GIVEN TEXT:
'''

All the more honor, then, to Christian Utz, Nina Polaschegg, and Bruno Strobl for sensing that the annual festival is in need of some self-reflection, and for organizing a concomitant conference on musical aesthetics to provide some perspective. While the music (that I heard) did come from a pretty tiny and dark corner of the spectrum, the conference participants – besides myself, Sandeep Bhagwati from Montreal, Heekyung Lee from Seoul, Andreas Engstrom from Sweden, Alper Maral from Istanbul, Ivan Siller from Bratislava, and others – evoked a far wider and more diverse world, one which the copious and generally enthusiastic audience seemed deeply relieved to have acknowledged. Bhagwati in particular, playing with more authority a role that I once might have attempted myself, scoffed at the idea (brought up by a participant) that the music we heard represented a “critical” type of composing, or that it was a music of continual revolution. Modernist new music, he argued, is a well-defined style like any other tradition, and its practitioners are well instructed in how to satisfy the demands of admittance to its professional mainstream. It said everything about the cultural moment that some in attendance seemed offended by the remark, which others gave a smattering of delighted applause.

The music may have been a matter of taste, but there was little disagreement about its uniformity of idiom. For one thing, what used to be, and apparently still are, called “extended techniques” were ubiquitous. If a flute appeared, so did toneless key clicks. If an accordion, it was slapped and squeezed tonelessly just for the air whooshing. If a clarinet, it was usually taken apart, perhaps used to blow bubbles in a glass of water. If a piano, the pianist disappeared into its interior. It is a little late in history to object to such practices, but it has always seemed to me that what we learned, from the explosion of them in the 1970s, was that they are distracting and seem silly when used sparingly, as punctuation. In other words, a pianist knocking on the outside of the piano in between keyboard phrases can be irritating, but Cage’s song The Wonderful Widow of Eighteen Springs achieves a refreshing poetry by having its entire accompaniment tapped on the external frame of the instrument. If you’re going to use those things, frankly base the whole piece around them. It’s the frequent back-and-forth that creates inelegant theater, and nearly every chamber piece reveled in exactly that. We tried out a lot of crazy things in the ‘70s, and a lot of them didn’t work very well; but there is a large swath of new music for which “didn’t work” is not an allowable concept, and all those embarrassing techniques have just been added to the composer’s mandatory professional vocabulary. I could say the 1970s called, and they want their silly music back – but why would they?

'''

WHAT YOU NEED TO DO:
Answer these questions using the festival essay above:
1. Which conference participant came from Istanbul?
2. According to Bhagwati, what is modernist new music?
3. On what is the entire accompaniment of Cage's song The Wonderful Widow of Eighteen Springs tapped?

RECORDED INFORMATION:

'''

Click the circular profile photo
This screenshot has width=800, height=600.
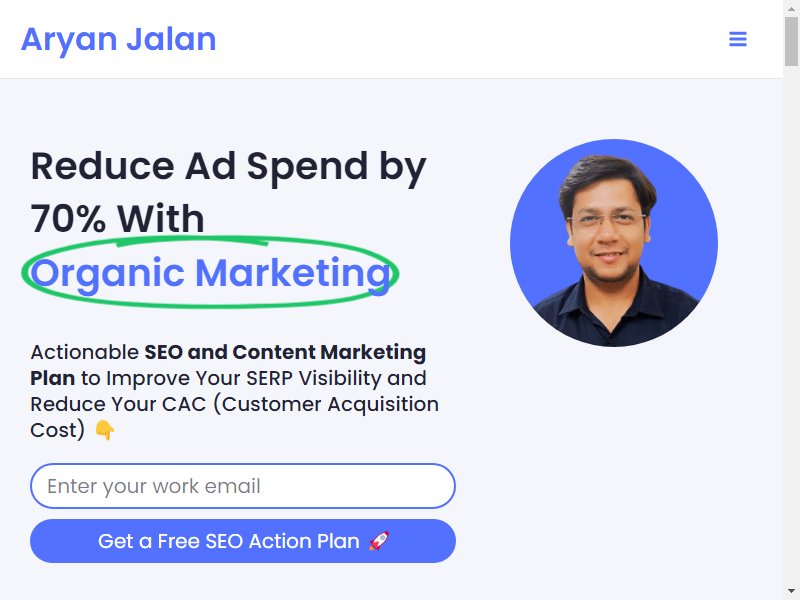tap(614, 243)
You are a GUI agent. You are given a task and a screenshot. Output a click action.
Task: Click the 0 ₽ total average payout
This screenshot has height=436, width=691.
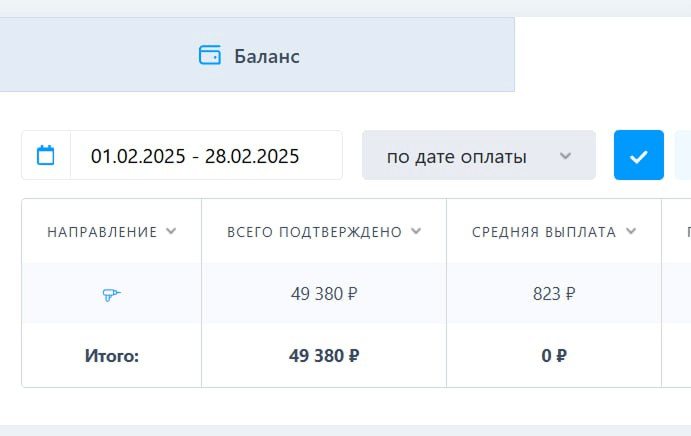click(x=554, y=356)
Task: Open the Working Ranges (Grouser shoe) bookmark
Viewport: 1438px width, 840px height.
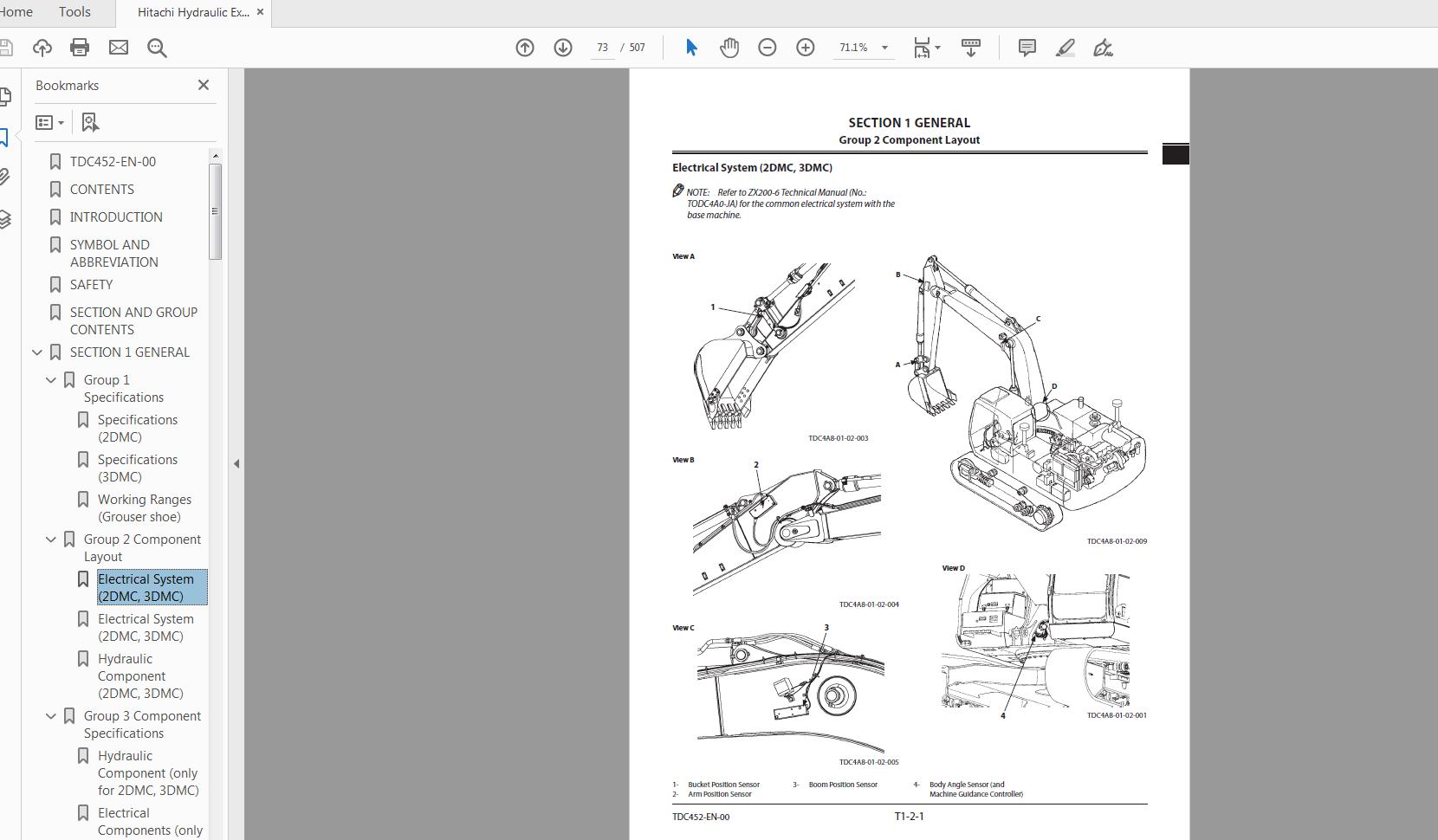Action: click(x=145, y=507)
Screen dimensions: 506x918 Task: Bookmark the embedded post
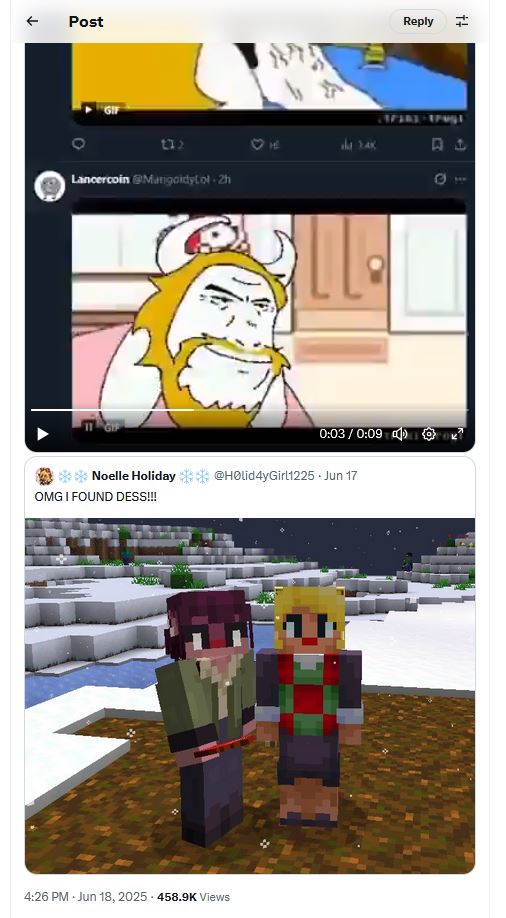pyautogui.click(x=437, y=144)
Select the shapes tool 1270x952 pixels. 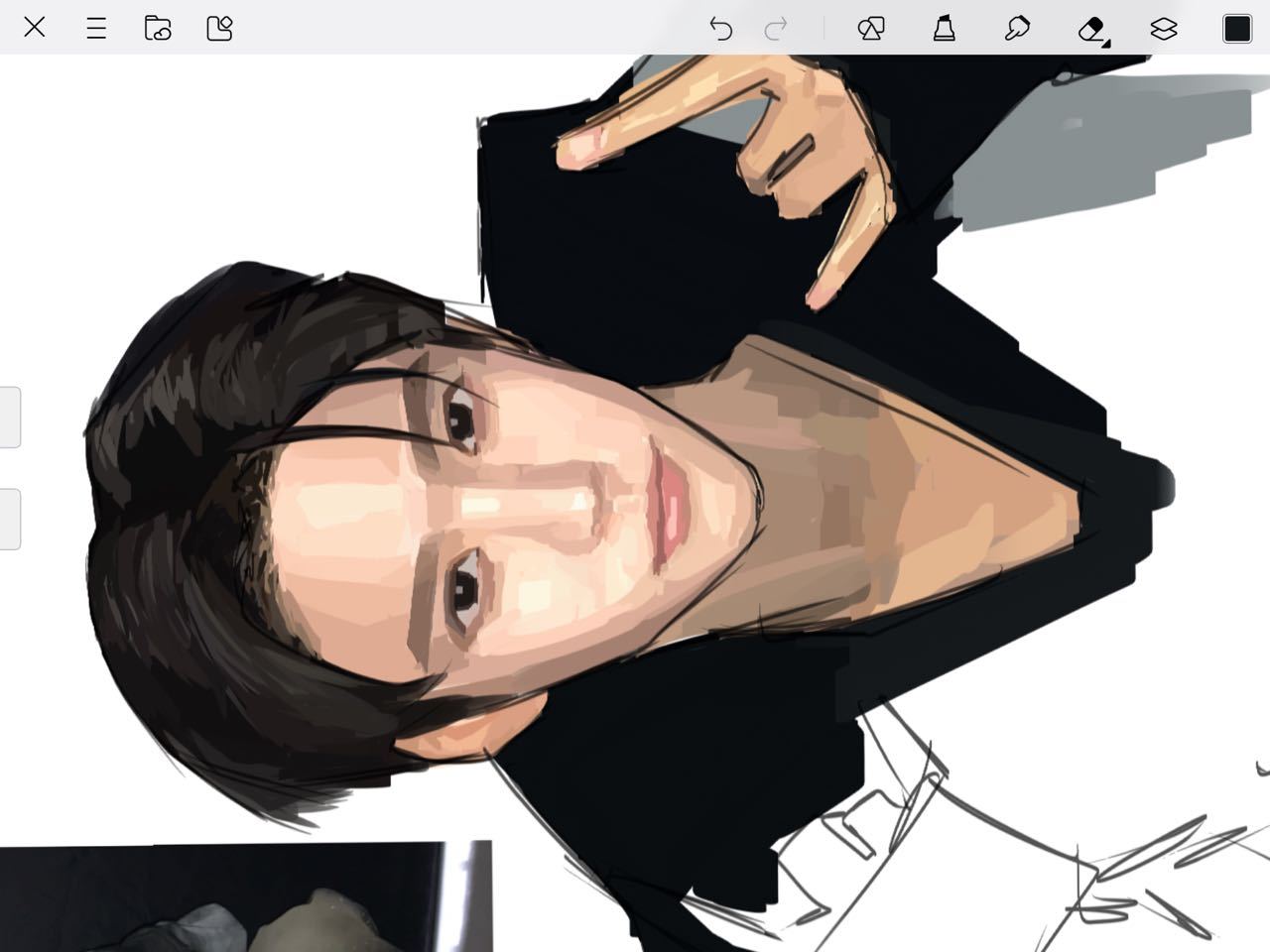coord(871,28)
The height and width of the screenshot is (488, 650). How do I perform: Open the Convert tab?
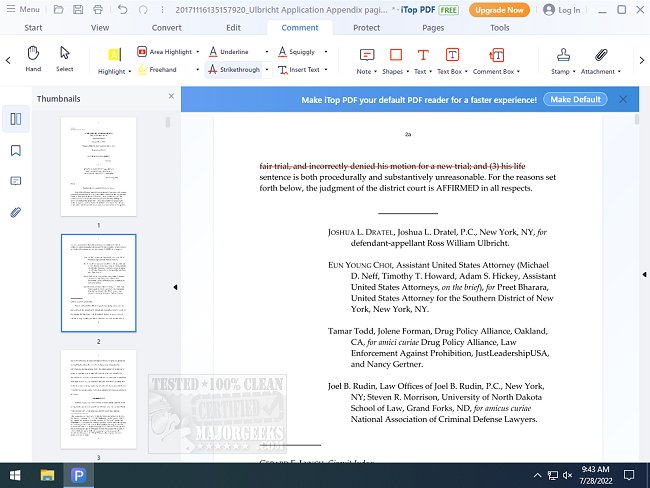[166, 28]
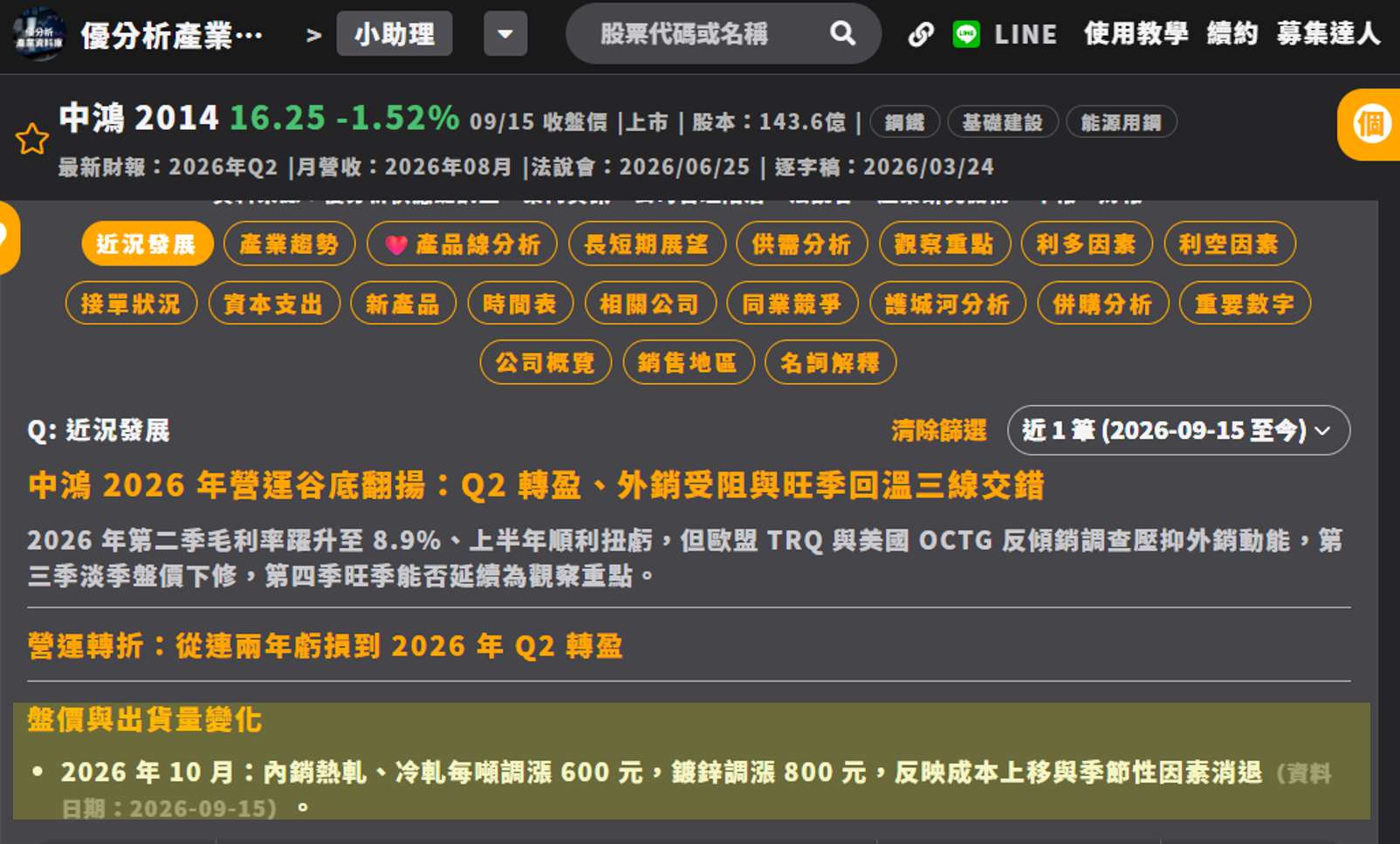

'''

EXERCISE RESULT:
1. Alper Maral
2. A well-defined style like any other tradition
3. The external frame of the piano